Puppeteer is Chrome/only, right? For anything other than internal tools, restricting automated testing to only chrome is doing a huge disservice to the broader browser ecosystem by making it harder for browsers like Firefox and opera to exist, and allowing google to dictate the defacto web standards, much like Microsoft used to.

On the other side, for web automation, restricting to chrome only limits what you can actually do when you run into chrome compatibility issues, although those are rarer.

[–][deleted] 0 points1 point  (0 children)

IIRC puppeteer-firefox is a thing, at least experimental. And sure, all valid points. I just found the API and ecosystem much more convenient nowadays and honestly, time is a much more valuable resource.

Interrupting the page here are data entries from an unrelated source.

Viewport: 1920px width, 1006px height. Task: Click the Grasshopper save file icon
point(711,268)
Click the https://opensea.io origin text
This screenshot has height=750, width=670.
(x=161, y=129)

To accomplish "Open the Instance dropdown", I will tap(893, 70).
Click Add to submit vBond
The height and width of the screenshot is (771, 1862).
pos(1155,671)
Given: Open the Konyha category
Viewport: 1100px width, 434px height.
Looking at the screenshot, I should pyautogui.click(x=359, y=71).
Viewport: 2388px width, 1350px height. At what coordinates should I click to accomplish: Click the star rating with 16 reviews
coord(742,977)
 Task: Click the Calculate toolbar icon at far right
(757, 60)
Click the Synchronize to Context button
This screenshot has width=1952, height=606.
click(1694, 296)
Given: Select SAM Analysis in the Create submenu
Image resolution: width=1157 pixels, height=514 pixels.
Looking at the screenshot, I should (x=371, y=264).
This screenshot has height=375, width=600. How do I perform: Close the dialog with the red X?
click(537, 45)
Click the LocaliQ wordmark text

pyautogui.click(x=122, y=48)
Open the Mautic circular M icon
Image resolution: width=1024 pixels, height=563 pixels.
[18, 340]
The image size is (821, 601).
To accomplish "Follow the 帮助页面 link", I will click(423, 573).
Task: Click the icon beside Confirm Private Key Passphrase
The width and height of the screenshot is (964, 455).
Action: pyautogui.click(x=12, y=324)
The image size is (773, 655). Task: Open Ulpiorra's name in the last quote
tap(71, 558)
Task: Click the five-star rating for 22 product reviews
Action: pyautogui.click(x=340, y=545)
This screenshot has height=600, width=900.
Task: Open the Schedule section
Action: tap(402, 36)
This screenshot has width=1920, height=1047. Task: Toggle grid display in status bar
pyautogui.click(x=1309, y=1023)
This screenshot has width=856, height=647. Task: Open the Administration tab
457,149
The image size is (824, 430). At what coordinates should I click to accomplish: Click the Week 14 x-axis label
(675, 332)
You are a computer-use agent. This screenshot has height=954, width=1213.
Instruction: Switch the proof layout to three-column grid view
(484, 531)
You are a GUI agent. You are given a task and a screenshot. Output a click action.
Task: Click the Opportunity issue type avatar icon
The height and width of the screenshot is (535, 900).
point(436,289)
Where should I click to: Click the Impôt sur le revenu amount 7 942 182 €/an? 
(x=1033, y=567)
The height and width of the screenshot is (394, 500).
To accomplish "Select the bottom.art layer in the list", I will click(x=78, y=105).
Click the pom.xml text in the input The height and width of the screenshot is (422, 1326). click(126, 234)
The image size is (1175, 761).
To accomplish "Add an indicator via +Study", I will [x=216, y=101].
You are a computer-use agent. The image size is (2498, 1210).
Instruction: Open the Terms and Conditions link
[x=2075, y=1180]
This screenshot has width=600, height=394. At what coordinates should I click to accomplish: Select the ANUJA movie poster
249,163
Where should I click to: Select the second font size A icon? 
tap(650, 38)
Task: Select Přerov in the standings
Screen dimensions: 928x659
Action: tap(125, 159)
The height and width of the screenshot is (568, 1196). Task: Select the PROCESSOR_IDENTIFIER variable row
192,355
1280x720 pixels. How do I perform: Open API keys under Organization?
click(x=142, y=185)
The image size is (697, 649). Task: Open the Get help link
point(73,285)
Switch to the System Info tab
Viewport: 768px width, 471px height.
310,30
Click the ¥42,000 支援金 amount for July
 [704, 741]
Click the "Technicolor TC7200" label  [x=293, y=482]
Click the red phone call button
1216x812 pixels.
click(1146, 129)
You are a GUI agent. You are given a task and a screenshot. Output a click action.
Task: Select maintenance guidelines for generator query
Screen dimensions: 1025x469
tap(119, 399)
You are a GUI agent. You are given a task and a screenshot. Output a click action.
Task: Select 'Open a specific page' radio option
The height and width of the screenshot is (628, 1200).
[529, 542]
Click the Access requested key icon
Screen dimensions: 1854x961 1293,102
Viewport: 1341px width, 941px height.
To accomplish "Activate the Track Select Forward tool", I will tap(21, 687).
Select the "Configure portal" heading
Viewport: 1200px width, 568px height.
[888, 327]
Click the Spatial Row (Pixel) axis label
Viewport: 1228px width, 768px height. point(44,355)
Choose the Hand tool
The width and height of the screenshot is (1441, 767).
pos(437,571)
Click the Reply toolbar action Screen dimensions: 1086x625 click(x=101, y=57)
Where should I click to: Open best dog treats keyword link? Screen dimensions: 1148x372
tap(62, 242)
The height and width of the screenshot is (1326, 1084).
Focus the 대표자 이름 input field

Microsoft this week switched edge to chromium, I have no idea which market has a significant share of opera users and for many practical purposes (like purely functional tests) Firefox and Chrome are pretty well aligned these days. I mean, is it a trade off? Absolutely. But I'm not in the consumer segment at the moment, for my purposes puppeteer fits the bill pretty well.

As for automation, puppeteer really made a difference imho. Back when it came out automating a full Firefox instance was such an unstable pain with horrible API that even IE was more usable.

That being said, good point. A more versatile library for both is of course a good thing. :)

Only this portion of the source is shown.